Jesús les dijo esta parábola:
- Si uno de vosotros tiene cien ovejas y se le pierde una, ¿no deja las noventa y nueve en el campo y va tras la descarriada, hasta que la encuentra? Y, cuando la encuentra, se la carga sobre los hombros, muy contento; y, al llegar a casa, reúne a los amigos y a los vecinos para decirles: "¡Felicitadme!, he encontrado la oveja que se me había perdido".
Os digo que así también habrá más alegría en el cielo por un solo pecador que se convierta que por noventa y nueve justos que no necesitan convertirse. Y si una mujer tiene diez monedas y se le pierde una, ¿no enciende una lámpara y barre la casa y busca con cuidado, hasta que la encuentra? Y, cuando la encuentra, reúne a las amigas y a las vecinas para decirles: "¡Felicitadme!, he encontrado la moneda que se me había perdido". Os digo que la misma alegría habrá entre los ángeles de Dios por un solo pecador que se convierta.
COMENTARIO:
Es curiosa la escena que nos ofrece san Lucas en este pasaje evangélico: Jesús consigue reunir en torno suyo a personas que entre sí no se tenían gran aprecio, más bien al contrario: fariseos y escribas, de una parte, y publicanos y pecadores, de otra. Lo importante es escuchar a Jesús: los unos, para cogerlo en alguna trampa y poder denunciarlo o desacreditarlo; los otros, porque se encuentran a gusto a su lado, se sienten acogidos, oyen palabras de ánimo y esperanza para seguir viviendo.

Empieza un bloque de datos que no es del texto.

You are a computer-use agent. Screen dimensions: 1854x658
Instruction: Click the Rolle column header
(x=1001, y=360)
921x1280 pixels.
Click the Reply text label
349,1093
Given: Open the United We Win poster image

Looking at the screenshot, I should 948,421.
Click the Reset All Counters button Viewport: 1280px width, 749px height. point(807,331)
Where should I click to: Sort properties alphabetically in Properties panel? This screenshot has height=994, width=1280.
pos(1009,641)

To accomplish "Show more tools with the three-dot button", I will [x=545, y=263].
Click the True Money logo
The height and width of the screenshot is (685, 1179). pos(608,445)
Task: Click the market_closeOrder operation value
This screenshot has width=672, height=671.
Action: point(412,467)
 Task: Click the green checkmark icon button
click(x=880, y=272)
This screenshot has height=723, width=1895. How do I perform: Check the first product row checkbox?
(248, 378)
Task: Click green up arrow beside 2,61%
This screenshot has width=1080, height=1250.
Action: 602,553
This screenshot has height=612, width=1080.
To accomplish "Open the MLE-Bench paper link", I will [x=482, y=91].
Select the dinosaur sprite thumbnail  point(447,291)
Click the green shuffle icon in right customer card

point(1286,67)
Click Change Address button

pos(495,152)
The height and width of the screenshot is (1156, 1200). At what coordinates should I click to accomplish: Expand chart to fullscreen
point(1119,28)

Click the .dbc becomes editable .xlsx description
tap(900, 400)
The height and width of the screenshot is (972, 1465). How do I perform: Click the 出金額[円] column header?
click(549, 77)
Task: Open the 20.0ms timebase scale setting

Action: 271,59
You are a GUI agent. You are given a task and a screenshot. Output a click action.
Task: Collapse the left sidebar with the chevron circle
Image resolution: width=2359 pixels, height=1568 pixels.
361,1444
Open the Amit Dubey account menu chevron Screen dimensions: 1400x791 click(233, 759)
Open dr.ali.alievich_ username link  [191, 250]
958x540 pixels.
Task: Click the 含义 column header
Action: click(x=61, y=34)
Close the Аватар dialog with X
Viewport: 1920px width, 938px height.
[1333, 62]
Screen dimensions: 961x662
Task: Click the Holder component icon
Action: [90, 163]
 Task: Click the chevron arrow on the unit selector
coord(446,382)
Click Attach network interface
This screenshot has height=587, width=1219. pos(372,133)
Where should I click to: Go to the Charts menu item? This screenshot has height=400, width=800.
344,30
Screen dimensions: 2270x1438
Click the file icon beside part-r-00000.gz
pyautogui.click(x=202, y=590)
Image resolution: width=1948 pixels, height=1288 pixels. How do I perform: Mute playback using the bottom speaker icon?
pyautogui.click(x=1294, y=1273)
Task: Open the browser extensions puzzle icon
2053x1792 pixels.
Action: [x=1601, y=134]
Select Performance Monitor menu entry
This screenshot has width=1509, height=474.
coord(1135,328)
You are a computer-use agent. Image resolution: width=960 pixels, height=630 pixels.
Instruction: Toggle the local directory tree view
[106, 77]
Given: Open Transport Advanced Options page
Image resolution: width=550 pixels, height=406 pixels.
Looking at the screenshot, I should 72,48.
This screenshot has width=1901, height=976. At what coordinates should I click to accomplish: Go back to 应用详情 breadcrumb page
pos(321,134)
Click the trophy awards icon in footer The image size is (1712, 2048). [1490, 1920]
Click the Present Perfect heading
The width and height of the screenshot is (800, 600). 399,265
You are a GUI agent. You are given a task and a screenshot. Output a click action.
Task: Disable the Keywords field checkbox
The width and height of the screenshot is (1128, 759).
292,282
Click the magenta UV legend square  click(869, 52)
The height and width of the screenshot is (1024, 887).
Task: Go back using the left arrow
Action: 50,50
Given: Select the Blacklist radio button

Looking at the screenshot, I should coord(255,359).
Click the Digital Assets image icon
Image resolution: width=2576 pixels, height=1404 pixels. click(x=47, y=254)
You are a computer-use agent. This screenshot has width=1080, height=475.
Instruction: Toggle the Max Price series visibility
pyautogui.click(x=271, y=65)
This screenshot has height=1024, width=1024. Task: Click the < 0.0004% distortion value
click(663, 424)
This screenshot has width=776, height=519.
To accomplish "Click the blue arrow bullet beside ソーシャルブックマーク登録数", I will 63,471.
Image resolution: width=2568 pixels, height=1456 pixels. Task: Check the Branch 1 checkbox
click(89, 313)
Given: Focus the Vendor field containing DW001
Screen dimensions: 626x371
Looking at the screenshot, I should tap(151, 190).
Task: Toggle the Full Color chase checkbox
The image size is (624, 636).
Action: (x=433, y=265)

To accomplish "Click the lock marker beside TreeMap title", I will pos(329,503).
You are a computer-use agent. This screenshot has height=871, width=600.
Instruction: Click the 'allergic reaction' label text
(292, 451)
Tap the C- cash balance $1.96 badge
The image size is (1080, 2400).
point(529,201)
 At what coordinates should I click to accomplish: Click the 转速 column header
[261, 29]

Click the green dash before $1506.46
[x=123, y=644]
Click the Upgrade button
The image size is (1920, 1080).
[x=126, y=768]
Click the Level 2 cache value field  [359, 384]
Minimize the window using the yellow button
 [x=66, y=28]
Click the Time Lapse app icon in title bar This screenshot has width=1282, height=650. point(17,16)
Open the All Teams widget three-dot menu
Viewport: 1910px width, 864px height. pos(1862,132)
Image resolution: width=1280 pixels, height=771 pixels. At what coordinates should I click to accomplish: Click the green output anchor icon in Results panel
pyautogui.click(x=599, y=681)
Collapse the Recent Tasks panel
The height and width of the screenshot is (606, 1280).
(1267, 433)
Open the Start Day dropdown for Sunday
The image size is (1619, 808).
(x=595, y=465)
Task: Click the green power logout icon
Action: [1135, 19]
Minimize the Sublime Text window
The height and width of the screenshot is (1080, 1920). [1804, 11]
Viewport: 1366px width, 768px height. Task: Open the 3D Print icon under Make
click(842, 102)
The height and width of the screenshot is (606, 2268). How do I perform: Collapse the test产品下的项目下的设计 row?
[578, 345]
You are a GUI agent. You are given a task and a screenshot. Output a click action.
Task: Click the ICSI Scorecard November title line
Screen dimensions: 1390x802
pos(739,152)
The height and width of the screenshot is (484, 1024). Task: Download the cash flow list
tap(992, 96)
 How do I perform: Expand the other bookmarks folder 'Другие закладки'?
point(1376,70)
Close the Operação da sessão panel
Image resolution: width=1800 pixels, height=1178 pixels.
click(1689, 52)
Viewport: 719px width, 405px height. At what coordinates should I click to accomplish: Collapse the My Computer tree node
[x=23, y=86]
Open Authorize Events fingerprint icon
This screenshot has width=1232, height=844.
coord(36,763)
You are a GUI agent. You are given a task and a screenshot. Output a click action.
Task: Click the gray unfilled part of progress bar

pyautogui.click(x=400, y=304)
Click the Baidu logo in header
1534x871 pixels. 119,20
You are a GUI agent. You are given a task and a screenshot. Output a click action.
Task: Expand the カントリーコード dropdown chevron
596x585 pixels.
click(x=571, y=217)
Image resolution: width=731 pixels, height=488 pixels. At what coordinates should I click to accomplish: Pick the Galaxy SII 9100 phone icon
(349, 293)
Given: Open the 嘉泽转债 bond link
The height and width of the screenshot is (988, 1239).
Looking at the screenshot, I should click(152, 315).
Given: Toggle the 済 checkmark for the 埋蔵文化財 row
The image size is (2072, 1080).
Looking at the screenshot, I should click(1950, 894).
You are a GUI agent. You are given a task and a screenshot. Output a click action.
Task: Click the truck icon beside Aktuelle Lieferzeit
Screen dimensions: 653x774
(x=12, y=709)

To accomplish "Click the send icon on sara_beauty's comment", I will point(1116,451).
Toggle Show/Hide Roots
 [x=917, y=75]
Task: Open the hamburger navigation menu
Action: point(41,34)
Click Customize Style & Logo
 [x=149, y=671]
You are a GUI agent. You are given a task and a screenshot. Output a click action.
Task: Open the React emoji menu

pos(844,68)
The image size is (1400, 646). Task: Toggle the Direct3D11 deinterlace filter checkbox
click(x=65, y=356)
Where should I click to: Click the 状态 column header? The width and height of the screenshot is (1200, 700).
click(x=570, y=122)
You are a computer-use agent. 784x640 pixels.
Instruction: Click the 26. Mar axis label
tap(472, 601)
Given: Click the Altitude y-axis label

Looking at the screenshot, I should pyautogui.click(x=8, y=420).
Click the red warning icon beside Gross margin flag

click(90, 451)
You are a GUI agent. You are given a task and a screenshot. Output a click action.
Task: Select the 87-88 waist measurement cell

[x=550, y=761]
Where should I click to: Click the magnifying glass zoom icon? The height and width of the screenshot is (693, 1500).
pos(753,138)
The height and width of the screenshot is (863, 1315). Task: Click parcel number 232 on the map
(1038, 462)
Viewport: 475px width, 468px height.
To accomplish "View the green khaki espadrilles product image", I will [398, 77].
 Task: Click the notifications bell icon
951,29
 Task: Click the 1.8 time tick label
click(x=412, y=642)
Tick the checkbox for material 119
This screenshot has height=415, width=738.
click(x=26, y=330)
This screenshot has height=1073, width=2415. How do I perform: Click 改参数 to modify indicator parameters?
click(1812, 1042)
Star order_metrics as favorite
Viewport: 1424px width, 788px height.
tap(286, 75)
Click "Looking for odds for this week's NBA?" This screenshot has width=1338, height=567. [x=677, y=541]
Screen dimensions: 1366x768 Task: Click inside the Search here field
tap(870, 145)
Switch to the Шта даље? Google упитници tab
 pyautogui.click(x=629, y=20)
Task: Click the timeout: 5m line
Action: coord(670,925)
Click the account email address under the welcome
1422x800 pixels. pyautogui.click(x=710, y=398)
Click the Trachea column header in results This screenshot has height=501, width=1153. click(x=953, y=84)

Jesús sorprende a su auditorio una vez más con las dos parábolas que, con toda seguridad, conocían los fariseos y escribas; sin embargo, la versión que ofrece Jesús les desconcierta. ¿Qué pastor pone en riesgo a todo el rebaño por una única oveja perdida? ¿Qué ama de casa, por hacendosa que sea, pone patas arriba toda la casa hasta encontrar un céntimo de euro? ¿Quién de nosotros procedería así? Pues bien, Dios Padre sí actúa así. Para él todos y cada uno de nosotros somos importantes, por insignificantes que nos sintamos ante él. Es más, nos dice Jesús que los más pequeños, los que menos cuentan ante los hombres, los pecadores -incapaces de salir de su situación- son los más queridos para él.
Ante este panorama, fariseos y escribas se sienten decepcionados y lo toman por loco; publicanos y pecadores se sienten animados a cambiar y orientar su vida de acuerdo al deseo de Dios.
La pelota está ahora en nuestro campo. ¿Los creyentes estamos dispuestos a adoptar la actitud de compasión de Dios Padre? ¿Los pobres y abandonados de nuestro mundo son nuestros predilectos? ¿Nos preocupan los parados o simplemente procuramos tener trabajo nosotros? Es bueno que nos sigamos haciendo preguntas similares para conocer hasta dónde sube el termómetro de nuestra misericordia; la de Dios Padre ya la sabemos y también la que él quiere que adoptemos sus hijos.
En la segunda lectura de este día leíamos cómo Pablo confesaba a Timoteo que él se sentía el mayor de los pecadores y cómo el mismo Jesús vino en su rescate. Sentirse amado así por el Señor le animó a entregarse totalmente al anuncio del evangelio hasta dar su vida por Cristo, quien le rescató del pecado.
En la primera lectura escuchábamos un pasaje del libro del Éxodo que terminaba así: «Entonces se arrepintió Dios de la amenaza que había pronunciado contra su pueblo». La misericordia de Dios no tiene límites: sale en busca del hijo que ha abandonado la casa paterna, nos recibe siempre por pecadores que nos sintamos ante él. Cuanto más alejados estemos de Dios Padre, tanto mayor es el empeño que él pone por traernos de nuevo a la casa paterna. A Dios no se le pierde ninguno de sus hijos, nos recupera siempre. ¡No lo olvidemos!
Señor, que tu misericordia de Padre nos acoja siempre y que en nuestro corazón no se borre la huella de compasión que nos diste como hijos, para disculpar y aguantar siempre, esperar y fiarnos siempre (1Cor 13).